Last week, our book on engaging story, movies, image-bearing and our Creator published and is available here and on Amazon.com in print and Kindle editions. We’ll be posting an excerpt from each chapter to give a little taste of what you can expect (to start with the chapter one excerpt, click here).
Act VI: A Word on Soiling Yourself, Part One – getting your boat out of the harbor
or “punchy and saucy to the glory of God”
Scene 1: Into the Garbage Chute, Flyboy
“Get in there, you furry oaf. I don’t care what you smell!” – Han Solo,Star Wars
Many people don’t simply receive the unfiltered, unabridged “good story of Jesus Christ”. More commonly, the Christian who tells them the story of Jesus adds — like a fast food employee asking “do you want fries with that?” — a greasy and unhealthy accoutrement to “complement” that grace. This is usually a set of “dos and don’ts that “good Christian boys and girls” are marked by, not strictly Bible-centered but usually fraught with culturally accrued norms and fearful reactions for personal piety. They may even reference a scripture in order to support it… but often out of context, malformed, because it’s been plastered on to the man-made ideal.
When it comes to media — movie-going, television-viewing, book reading — there is a wealth of expectations and assumptions that accompany Christian culture… but not actual Christianity. These are often assumptions that deal in some way with content (violence, “cussing”, and sex) or genre (horror, magic, etc).

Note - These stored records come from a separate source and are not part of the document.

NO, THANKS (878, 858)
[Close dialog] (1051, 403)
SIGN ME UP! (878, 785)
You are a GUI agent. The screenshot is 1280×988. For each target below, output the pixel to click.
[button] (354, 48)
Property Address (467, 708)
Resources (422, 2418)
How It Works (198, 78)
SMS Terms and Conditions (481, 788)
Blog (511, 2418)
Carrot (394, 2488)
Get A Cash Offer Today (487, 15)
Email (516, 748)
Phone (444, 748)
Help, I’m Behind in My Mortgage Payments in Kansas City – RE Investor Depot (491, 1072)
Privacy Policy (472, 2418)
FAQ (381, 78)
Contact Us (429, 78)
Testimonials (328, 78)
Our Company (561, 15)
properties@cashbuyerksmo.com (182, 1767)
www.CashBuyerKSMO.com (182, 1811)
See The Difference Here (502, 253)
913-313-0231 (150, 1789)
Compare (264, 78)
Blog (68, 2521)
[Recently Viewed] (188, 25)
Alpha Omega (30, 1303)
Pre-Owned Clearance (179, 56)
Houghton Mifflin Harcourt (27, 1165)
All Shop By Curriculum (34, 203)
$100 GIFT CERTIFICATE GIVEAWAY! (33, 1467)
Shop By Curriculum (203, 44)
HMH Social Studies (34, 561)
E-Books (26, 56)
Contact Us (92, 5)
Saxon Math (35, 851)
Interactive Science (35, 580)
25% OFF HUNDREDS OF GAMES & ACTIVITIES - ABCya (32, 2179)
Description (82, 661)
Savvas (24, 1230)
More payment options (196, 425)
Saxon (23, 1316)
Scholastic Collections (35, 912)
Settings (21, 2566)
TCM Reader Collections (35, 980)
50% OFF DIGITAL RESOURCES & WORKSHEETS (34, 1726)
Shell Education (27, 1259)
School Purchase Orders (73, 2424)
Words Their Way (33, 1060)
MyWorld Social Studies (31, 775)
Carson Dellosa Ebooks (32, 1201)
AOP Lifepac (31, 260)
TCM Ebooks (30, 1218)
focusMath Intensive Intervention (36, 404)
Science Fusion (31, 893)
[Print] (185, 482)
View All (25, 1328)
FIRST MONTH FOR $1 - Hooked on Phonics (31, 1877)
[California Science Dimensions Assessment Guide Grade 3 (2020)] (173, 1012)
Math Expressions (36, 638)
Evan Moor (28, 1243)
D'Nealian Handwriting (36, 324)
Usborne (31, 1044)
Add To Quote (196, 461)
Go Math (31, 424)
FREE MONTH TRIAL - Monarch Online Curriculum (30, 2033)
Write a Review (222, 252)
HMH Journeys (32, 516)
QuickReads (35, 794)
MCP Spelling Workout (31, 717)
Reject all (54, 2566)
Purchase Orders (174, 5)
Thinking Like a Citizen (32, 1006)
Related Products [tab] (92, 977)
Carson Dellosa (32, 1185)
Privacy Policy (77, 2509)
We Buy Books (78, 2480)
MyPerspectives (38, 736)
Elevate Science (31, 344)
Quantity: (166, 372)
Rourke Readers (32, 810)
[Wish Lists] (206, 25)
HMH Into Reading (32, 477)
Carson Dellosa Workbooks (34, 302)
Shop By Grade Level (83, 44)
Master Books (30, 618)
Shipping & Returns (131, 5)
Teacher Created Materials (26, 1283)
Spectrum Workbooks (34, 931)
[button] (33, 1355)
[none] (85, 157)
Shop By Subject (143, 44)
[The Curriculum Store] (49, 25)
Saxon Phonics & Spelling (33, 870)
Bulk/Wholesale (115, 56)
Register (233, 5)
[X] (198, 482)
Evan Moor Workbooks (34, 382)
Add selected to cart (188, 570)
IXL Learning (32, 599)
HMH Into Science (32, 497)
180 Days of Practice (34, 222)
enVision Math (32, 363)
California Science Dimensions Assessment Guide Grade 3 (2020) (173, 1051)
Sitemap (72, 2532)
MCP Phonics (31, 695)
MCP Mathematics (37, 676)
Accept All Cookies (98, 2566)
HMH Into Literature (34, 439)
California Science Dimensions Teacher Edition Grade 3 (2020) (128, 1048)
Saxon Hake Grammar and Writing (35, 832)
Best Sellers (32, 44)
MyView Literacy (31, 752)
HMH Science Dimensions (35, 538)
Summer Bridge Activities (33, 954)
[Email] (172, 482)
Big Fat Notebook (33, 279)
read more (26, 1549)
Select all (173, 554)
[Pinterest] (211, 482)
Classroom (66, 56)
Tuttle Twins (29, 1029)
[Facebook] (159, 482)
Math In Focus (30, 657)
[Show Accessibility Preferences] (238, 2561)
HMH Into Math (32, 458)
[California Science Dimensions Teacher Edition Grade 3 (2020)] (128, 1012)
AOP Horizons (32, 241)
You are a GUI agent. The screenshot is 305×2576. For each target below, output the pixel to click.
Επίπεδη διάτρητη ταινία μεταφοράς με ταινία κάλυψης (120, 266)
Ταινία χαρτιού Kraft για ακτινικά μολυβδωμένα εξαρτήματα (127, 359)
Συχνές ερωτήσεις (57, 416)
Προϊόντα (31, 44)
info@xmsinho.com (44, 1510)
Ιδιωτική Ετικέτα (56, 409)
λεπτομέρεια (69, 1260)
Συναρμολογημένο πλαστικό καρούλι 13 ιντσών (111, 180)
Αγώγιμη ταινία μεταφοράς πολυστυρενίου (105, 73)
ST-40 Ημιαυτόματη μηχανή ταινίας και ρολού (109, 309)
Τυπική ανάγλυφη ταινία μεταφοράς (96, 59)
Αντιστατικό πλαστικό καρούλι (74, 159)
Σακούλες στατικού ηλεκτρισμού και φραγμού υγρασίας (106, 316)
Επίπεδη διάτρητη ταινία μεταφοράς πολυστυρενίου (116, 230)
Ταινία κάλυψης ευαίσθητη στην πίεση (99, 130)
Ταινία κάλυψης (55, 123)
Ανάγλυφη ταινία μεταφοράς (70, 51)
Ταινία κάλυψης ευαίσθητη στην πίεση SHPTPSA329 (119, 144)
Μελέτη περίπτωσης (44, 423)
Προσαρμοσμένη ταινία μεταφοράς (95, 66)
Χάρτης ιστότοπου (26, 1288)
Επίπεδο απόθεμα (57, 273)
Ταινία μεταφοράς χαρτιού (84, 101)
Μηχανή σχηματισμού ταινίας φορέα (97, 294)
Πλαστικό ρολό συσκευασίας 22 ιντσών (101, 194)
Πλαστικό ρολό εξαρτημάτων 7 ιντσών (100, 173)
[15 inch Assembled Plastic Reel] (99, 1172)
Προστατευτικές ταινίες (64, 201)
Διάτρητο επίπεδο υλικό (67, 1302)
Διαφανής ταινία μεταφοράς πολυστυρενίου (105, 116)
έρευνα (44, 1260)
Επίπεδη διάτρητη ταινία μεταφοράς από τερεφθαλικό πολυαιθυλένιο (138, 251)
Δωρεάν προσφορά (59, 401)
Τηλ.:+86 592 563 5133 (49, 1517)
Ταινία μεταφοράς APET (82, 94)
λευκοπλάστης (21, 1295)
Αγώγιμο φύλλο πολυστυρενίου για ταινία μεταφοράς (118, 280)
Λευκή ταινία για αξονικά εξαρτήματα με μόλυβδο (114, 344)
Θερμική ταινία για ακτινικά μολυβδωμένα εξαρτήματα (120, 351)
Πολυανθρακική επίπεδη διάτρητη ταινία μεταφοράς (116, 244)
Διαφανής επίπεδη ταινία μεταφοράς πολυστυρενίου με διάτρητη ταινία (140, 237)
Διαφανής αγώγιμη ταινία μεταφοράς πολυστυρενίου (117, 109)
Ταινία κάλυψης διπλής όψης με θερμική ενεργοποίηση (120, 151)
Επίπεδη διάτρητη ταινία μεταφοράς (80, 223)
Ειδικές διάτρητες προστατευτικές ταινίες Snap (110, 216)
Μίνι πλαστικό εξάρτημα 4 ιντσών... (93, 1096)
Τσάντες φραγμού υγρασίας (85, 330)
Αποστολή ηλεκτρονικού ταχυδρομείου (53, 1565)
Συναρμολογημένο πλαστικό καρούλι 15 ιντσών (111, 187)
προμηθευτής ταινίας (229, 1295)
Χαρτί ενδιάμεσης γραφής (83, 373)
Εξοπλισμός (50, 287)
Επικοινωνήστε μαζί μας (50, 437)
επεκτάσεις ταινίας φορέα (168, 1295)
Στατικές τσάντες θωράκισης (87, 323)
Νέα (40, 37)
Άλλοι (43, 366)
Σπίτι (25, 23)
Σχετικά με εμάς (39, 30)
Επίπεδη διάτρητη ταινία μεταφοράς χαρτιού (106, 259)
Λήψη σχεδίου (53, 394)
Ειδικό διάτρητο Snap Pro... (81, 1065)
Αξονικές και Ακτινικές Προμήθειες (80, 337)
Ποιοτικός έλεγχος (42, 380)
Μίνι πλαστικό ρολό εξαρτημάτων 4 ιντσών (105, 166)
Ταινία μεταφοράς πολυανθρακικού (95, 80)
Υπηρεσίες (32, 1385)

The answers to these questions aren’t simple, or singular, because all of them deserve inspection instead of a general platitude, so we’ll begin by pulling back some of the blanket principles first, then delve into each of these to treat them with the important consideration they deserve. The first thing we’ll dismantle, however is the erroneous:
“Garbage in, garbage out.”
Has anyone ever said this to you? I’ve heard this phrase tossed out with a scowl by professing “righteous” people, judging others engaging in questionable content. To be blunt, this is an unbiblical saying that should be excised from Christian thought. You won’t find it in the Bible. This phrase deals with the idea that a computer can do only what it is programmed to do; it’s only as good as the data it receives and the instructions it is given. If there is a logical error in software, or if incorrect data is entered, the result will probably be a wrong answer or a system crash.
So… are you a computer? A program that does everything it’s told? Do you have no power of discernment, no defense, no pushback, no filter? Without realizing it, people who say this regarding Christians are actually denigrating God.
The reality is that humans are often nowhere near as good as the data we receive, and we malfunction (sin) despite many good instructions we are given. As we saw in Romans chapter one earlier, we all fail to glorify a God we know full well we should glorify. Our external stimulus is not what makes us sinful – it is our hearts. According to Jeremiah 17:9, “the heart is deceitful above all things, and desperately sick; who can understand it?” As Psalm 51 corroborates, it is the sin nature in which we were conceived.
Likewise, it is the power of the Holy Spirit poured into our hearts that enables us to stand against the “flaming arrows of the evil one” (Ephesians 6).The apostle Paul goes on in this passage to say the Christian’s goal is to put on the armor of God and stand firm in battle, not retreat from the battlefield. To say negative input automatically means bad output is tantamount to saying the Holy Spirit has no power in the heart of the Christian, or that God has not given them a new heart of strength and discernment.